Op de kaft van het boek staat de foto van Mola en Mokili die hun handen zijn verloren door het te strak afbinden tijdens één van die folteringen en ze zijn maar een voorbode van de gruwel die te lezen staat in de rest van het boek.
Mensen werden er gegeseld met de Nijlpaardpees en wie niet genoeg rubber oogstte voor de blanke Koning werden gewoon de handen afgehakt.
Ik schrijf wel “gewoon” omdat het ginder in die periode blijkbaar de doodnormaalste zaak was om wat in hun ogen een tekort was te bestraffen met onmenselijke foltering.
Hele dorpen werden uitgemoord en in het boek maken ze zelfs melding van plaatsen waar de bevolking van 5000 personen teruggebracht werd naar 600 en waar een volk met 3000 mensen plots van de kaart verdwenen is.
De uitspraak van Leopold II “ik zal hun mijn Kongo geven, maar ze hebben het recht niet te weten wat ik er gedaan heb” zegt meer dan genoeg.
Na het lezen van het boek zat ik zoals het “zwarte negerke” te knikken op mijn stoel.
Ja, ik zat te knikken van ongeloof omdat ik steeds had gedacht dat de mens met het wit vel beschaafd was en dat hij manieren had.
Ze zullen ginder wreed geholpen geweest zijn met mijn 5Fr en al mijn zilverpapier dacht ik nog bij mezelf en vandaag nog stel ik mij de vraag of “Tante nonneke” en “nonkel pater” niet op de hoogte waren van de gruwel.
Stanley en Livingstone waren niet meer de avonturiers zoals ik ze mij had voorgesteld en ook de voorbeeldfunctie van ons Koningshuis had een serieuze deuk gekregen.

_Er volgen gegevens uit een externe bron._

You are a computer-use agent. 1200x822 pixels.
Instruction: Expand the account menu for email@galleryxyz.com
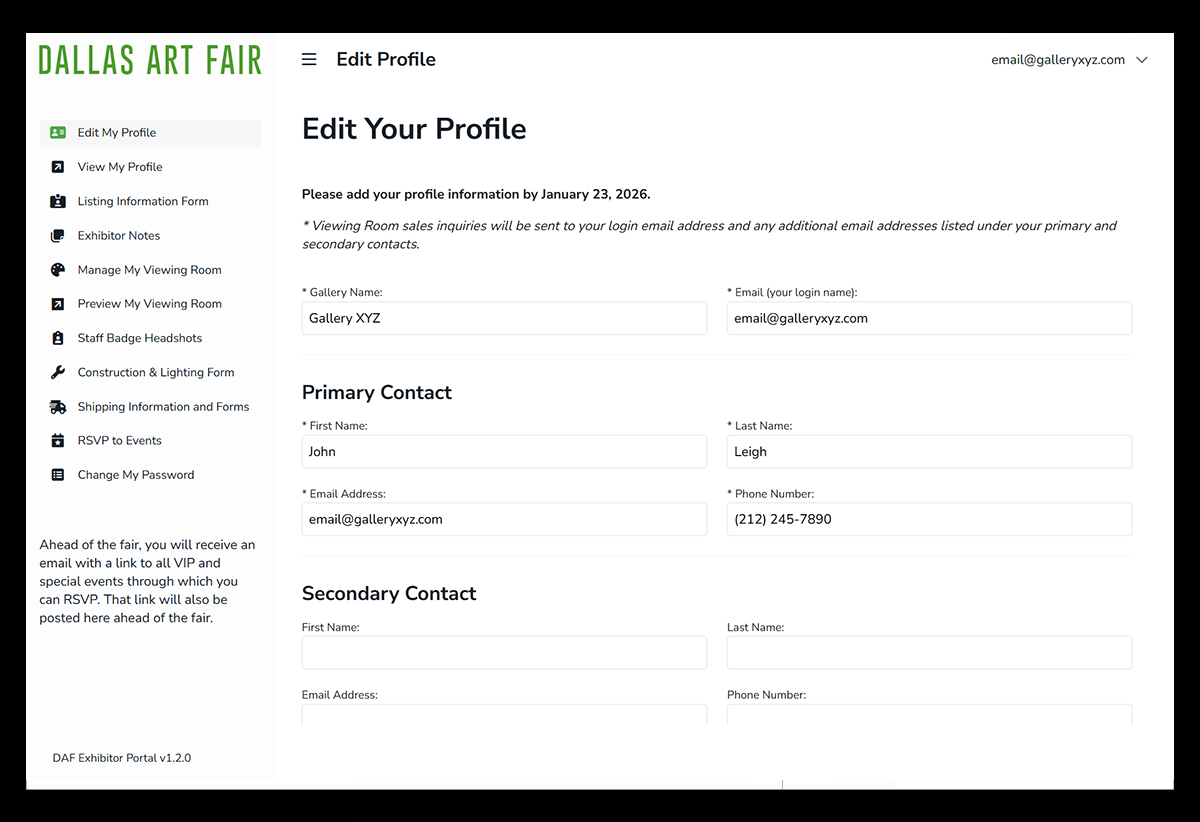pyautogui.click(x=1069, y=59)
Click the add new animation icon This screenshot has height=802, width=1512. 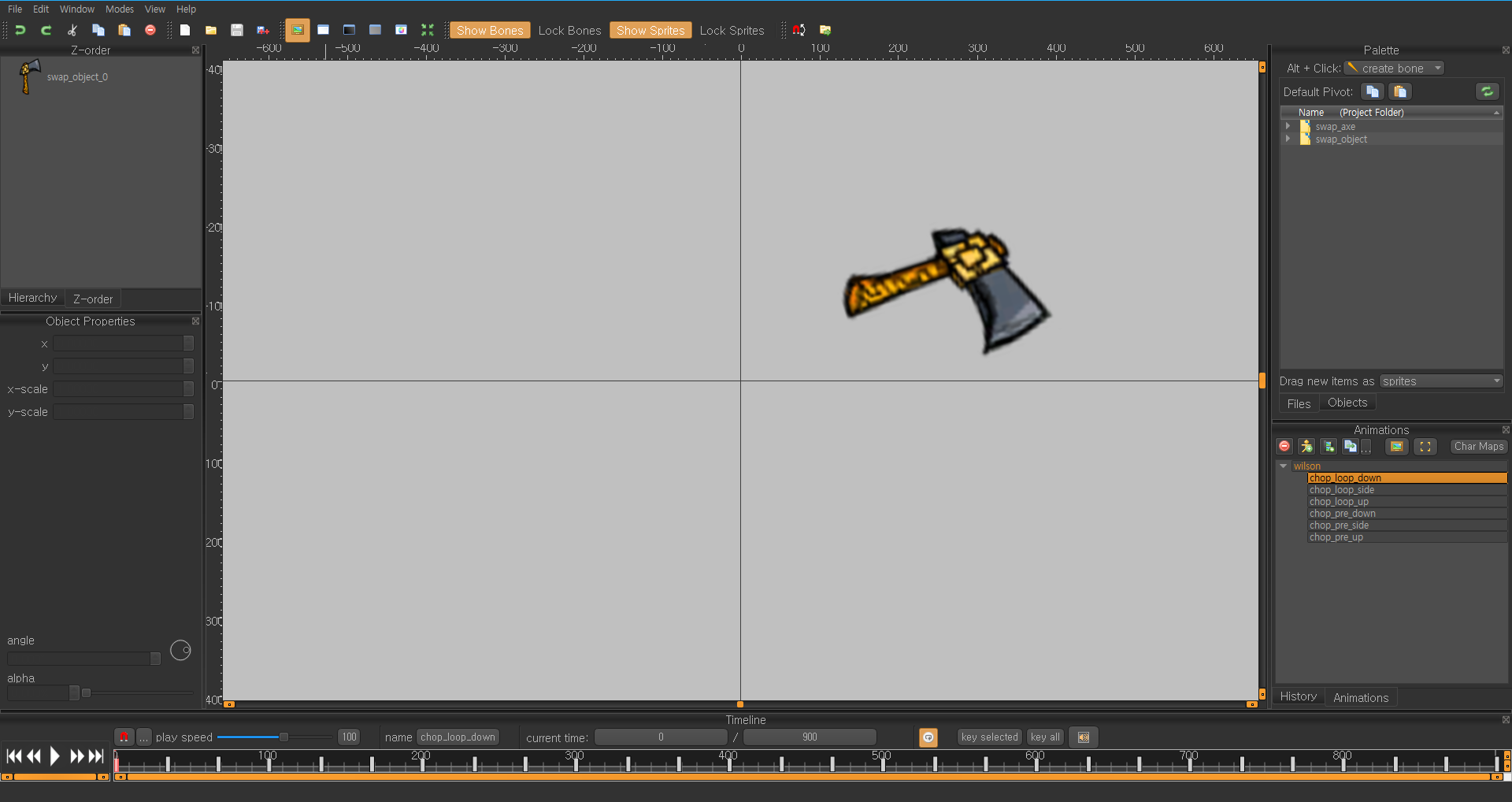[1329, 447]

Vandaag viert Congo feest voor 50 jaar onafhankelijkheid en ik moet eerlijk zeggen dat ik er mij veel vragen bij stel.
Het leed, de armoede en de gruwel werden blijkbaar mooi verbloemd met de fauna en flora van het oerwoud en door te spreken over de wilde beesten en de fel schijnende Afrikaanse zon werden we verblind zodat we maar alleen de zonnige kant te zien kregen.
Ik stel mij de vraag of “tante nonneke” en “nonkel pater” niet naar Afrika werden gestuurd om te helpen bij het leed dat we er zelf hadden aangericht.
Duizenden mensen werden gedood en verminkt en met het opgebrachte geld bouwden we onze straten en pleinen en de grote gebouwen die in fel contrast stonden met de povere hutten die om de vijf voet werden platgebrand.
Bij die 50 jaar onafhankelijkheid stel ik mij de vraag wat het feest inhoud en in hoeverre wij Congo hebben geholpen ten tijde dat het nog een Belgische kolonie was.
Mijn kiekenkot als hut en het avontuur tussen de netels en distels stonden in fel contrast met de realiteit en hoeveel zouden er niet willen ruilen hebben.
Een land als het onze dat momenteel niet echt als politiek voorbeeld moet genomen worden stelt zich de vraag of we de koning naar het feest moeten laten gaan of niet.
Natuurlijk moet onze Albert er naartoe gaan al was het maar om de excuses aan te bieden voor alles wet er misgelopen is.
Maar ja, sommige zaken zullen al verjaard zijn en dus zullen ze het waarschijnlijk maar bij een receptie houden waar de zwarte medemens in schoon kostuum zal opdienen omdat het naakte bovenlijf bedekt moet blijven omdat het misschien nog teveel littekens vertoond.
Maar als Albert en Paola ginder toch eens kans zouden zien om met de gewone mens te spreken zou ik graag hebben dat ze eens vragen of ze daar echt geholpen waren met mijn zilverpapier en ook met mijn 5Fr al was het maar om te weten of hun statuut in de ogen van het Belgische volk dat is van de zwarte medemens of nog steeds van het ja knikkende “negerke”.